### TASK INSTRUCTIONS
Write out, word for word, every line in the data below from the one containing "USJ FBL Co-organizes" to the one containing "USJ Videos (1186, 311)", both of them included.
[[ RECORDS FOR THIS EXERCISE open ]]
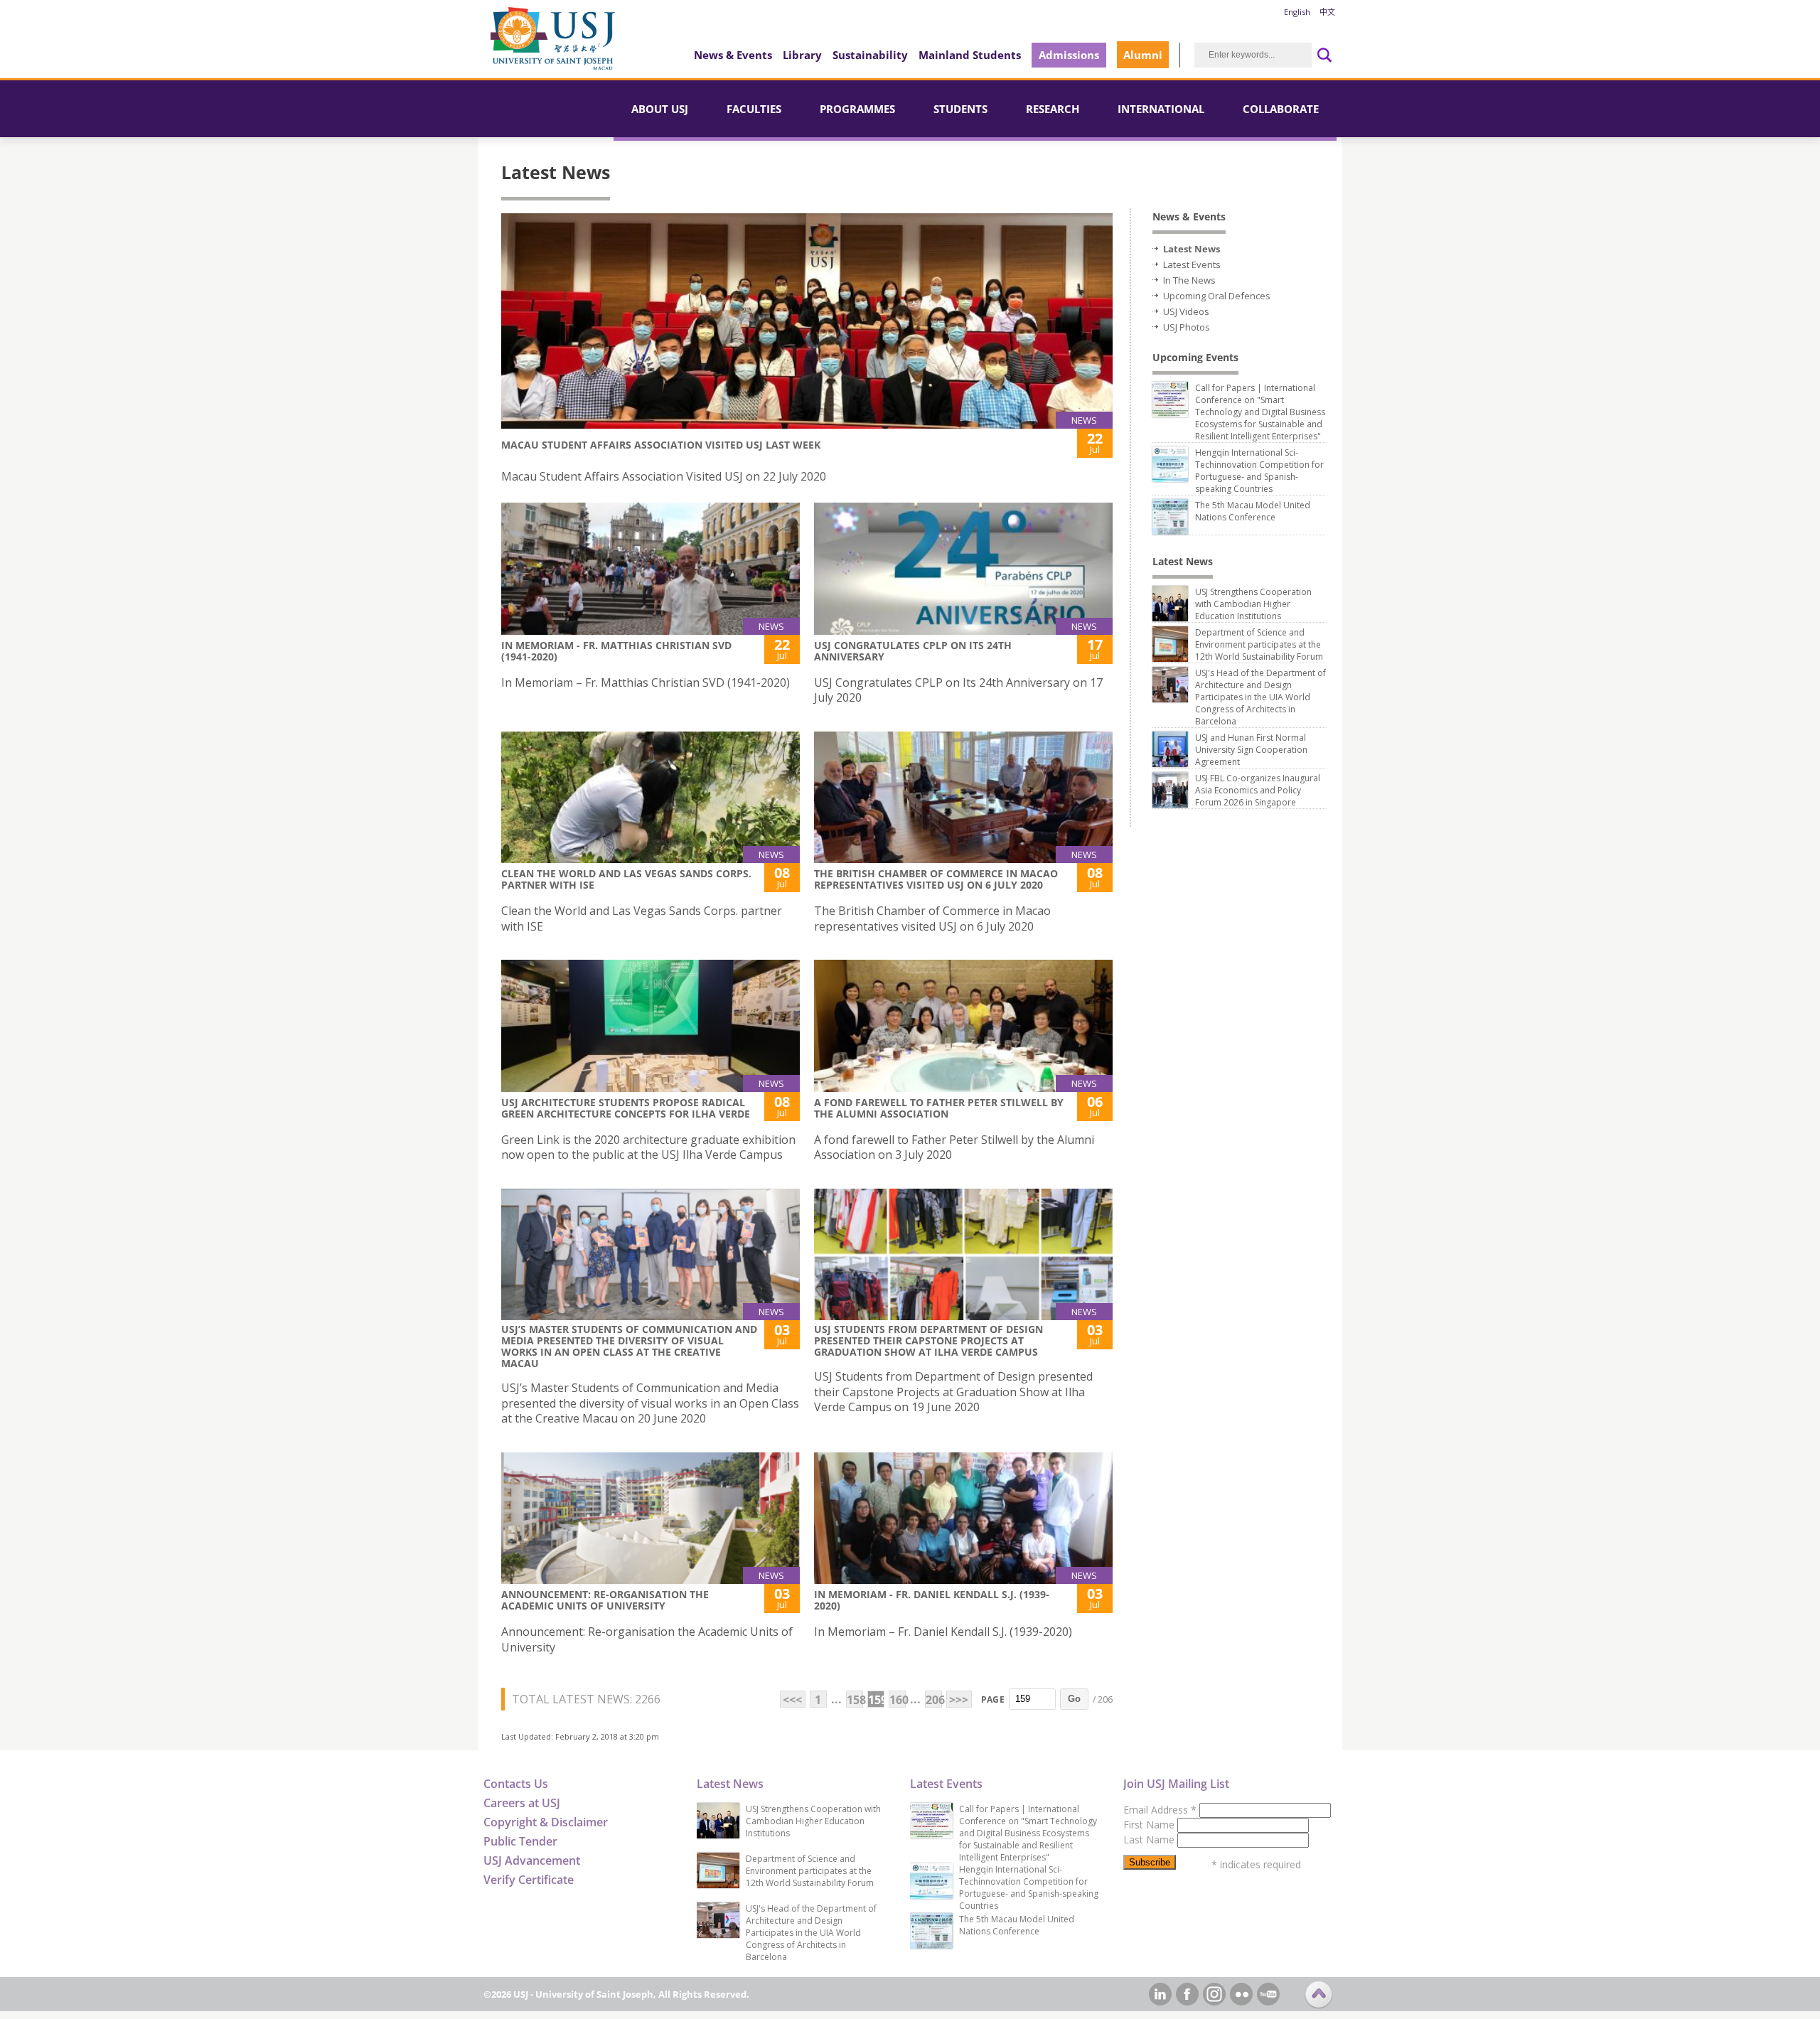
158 (855, 1700)
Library (802, 55)
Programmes (857, 109)
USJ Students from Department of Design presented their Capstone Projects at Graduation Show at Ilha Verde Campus (928, 1340)
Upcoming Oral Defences (1216, 295)
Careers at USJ (521, 1803)
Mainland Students (970, 55)
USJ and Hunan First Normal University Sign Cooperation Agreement (1251, 750)
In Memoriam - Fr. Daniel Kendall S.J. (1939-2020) (931, 1599)
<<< (792, 1700)
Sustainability (870, 55)
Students (960, 109)
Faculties (754, 109)
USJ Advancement (531, 1860)
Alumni (1142, 55)
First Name (1150, 1824)
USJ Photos (1186, 327)
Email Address (1160, 1809)
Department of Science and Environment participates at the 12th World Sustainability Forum (1259, 644)
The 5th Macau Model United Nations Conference (1252, 511)
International (1161, 109)
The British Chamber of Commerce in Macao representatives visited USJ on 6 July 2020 (936, 879)
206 (934, 1700)
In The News (1189, 280)
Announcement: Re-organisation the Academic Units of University (605, 1599)
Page (993, 1699)
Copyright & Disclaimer (545, 1822)
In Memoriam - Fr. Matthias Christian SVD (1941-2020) (616, 650)
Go (1074, 1698)
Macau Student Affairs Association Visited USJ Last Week (660, 444)
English (1297, 11)
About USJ (659, 109)
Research (1052, 109)
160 (897, 1700)
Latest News (1191, 248)
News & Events (733, 55)
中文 (1327, 11)
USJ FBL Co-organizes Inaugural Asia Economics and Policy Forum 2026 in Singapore (1257, 790)
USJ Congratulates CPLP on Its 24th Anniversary (913, 650)
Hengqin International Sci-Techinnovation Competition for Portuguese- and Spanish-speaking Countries (1259, 470)
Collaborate (1281, 109)
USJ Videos (1186, 311)
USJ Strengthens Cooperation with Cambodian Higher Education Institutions (1253, 604)
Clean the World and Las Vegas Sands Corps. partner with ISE (626, 879)
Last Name (1150, 1839)
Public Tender (520, 1841)
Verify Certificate (528, 1879)
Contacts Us (515, 1784)
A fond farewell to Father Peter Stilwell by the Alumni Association (939, 1108)
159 (876, 1700)
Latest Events (1192, 264)
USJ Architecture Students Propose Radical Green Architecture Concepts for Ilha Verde (625, 1108)
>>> (958, 1700)
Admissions (1069, 55)
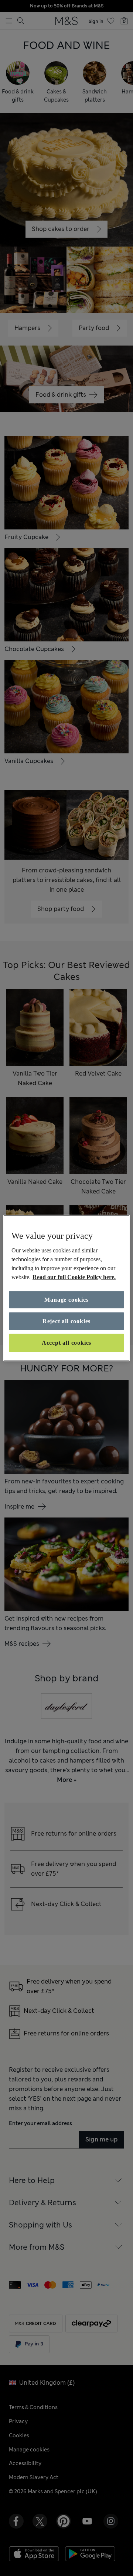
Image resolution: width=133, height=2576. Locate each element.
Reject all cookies (66, 1321)
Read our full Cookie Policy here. (74, 1277)
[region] (66, 1288)
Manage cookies (66, 1299)
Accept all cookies (66, 1343)
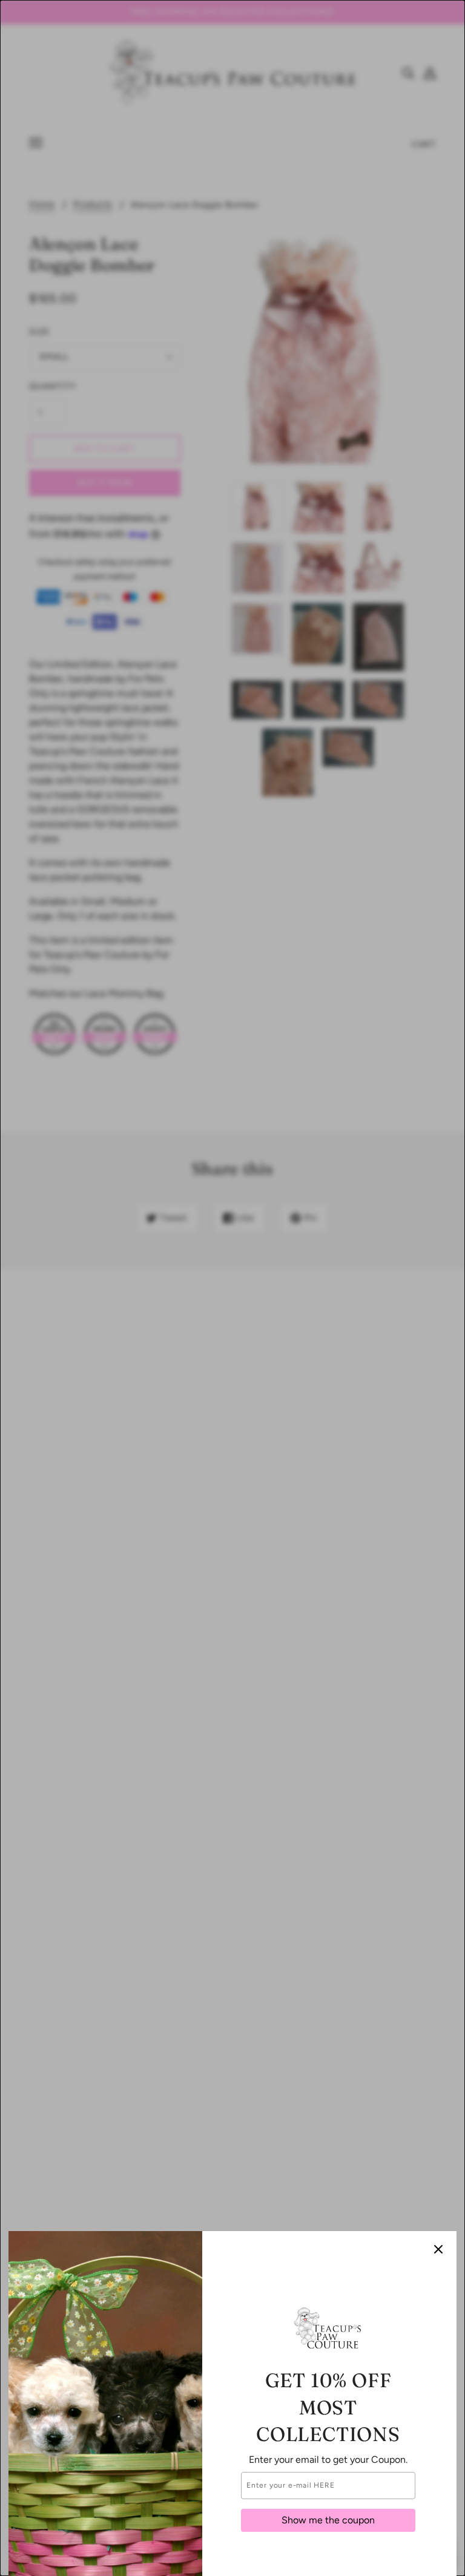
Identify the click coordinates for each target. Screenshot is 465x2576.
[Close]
[[ RECORDS FOR THIS EXERCISE closed ]]
### RESULT FOR THIS TASK
USJ FBL Co-organizes Inaugural Asia Economics and Policy Forum 2026 in Singapore (1257, 790)
USJ Congratulates CPLP on Its 24th Anniversary (913, 650)
Hengqin International Sci-Techinnovation Competition for Portuguese- and Spanish-speaking Countries (1259, 470)
Collaborate (1281, 109)
USJ Videos (1186, 311)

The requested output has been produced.